** Opening Data provided block **

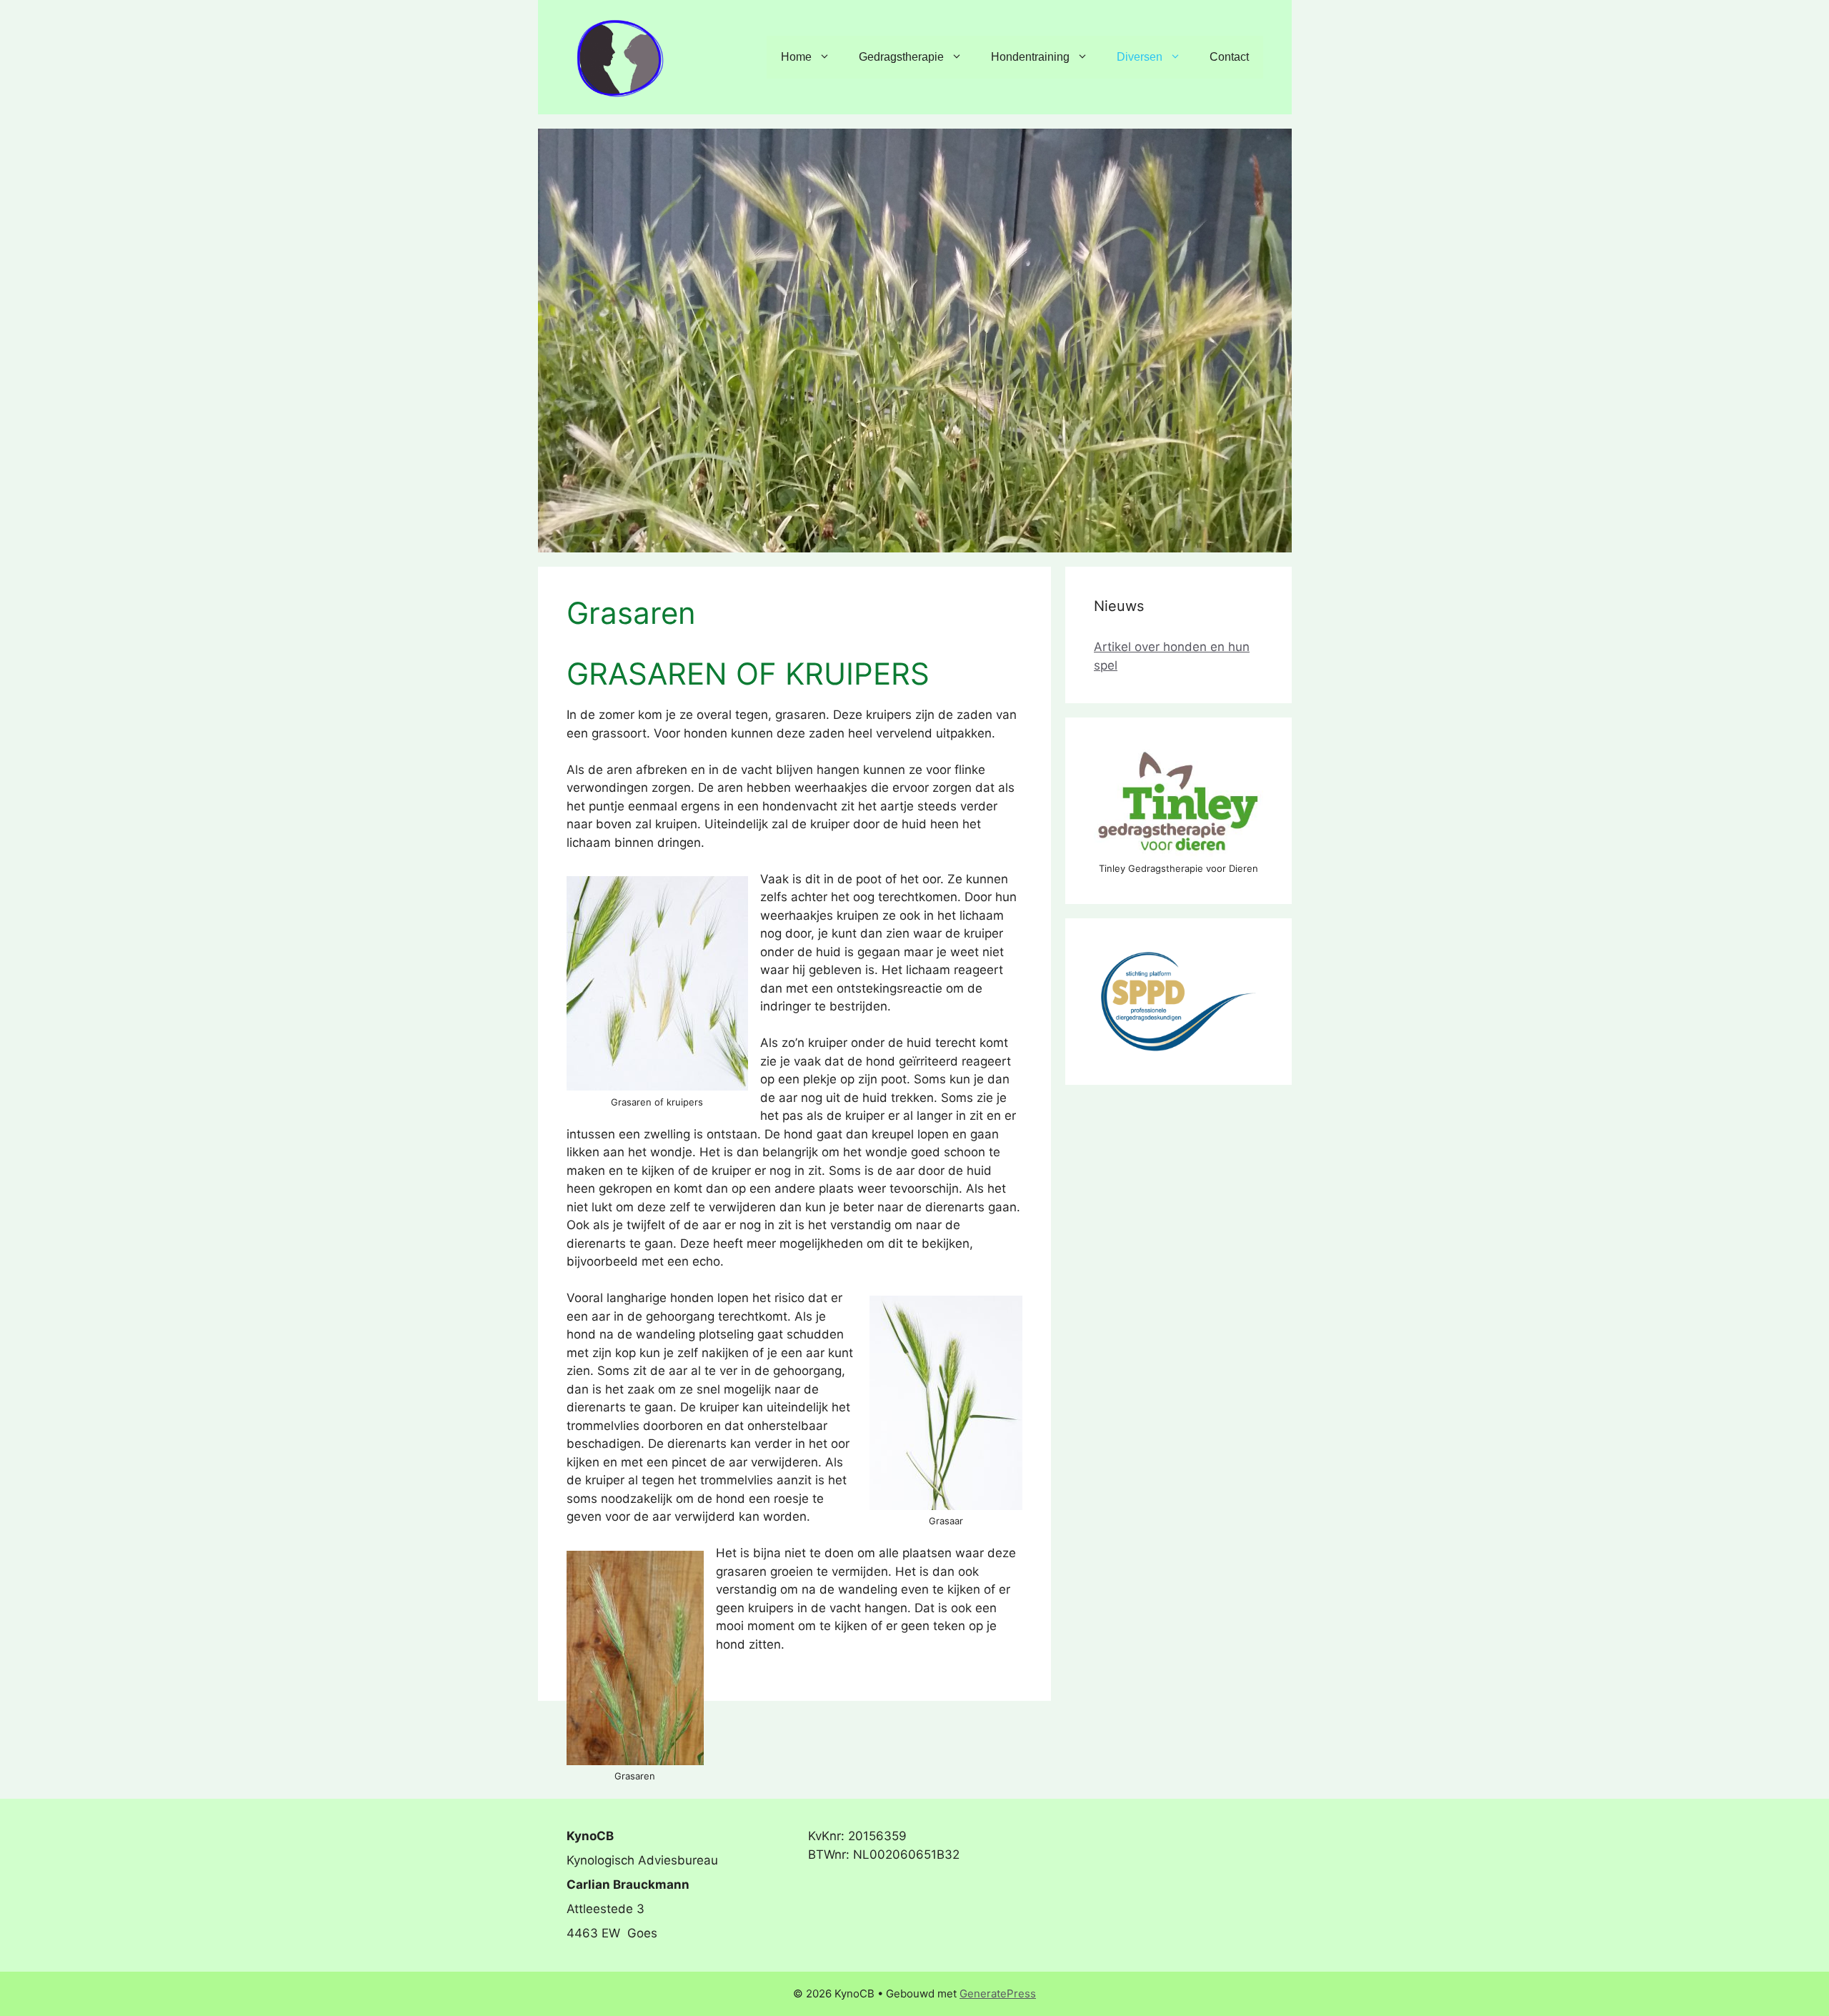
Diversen (1139, 57)
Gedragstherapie (901, 57)
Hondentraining (1030, 57)
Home (796, 57)
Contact (1229, 57)
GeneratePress (998, 1993)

** Closing Data provided block **

_What the task requires_.
Reproduce all entries without any change, and omit the pictures.

_Reply to the exercise_.
Diversen (1139, 57)
Gedragstherapie (901, 57)
Hondentraining (1030, 57)
Home (796, 57)
Contact (1229, 57)
GeneratePress (998, 1993)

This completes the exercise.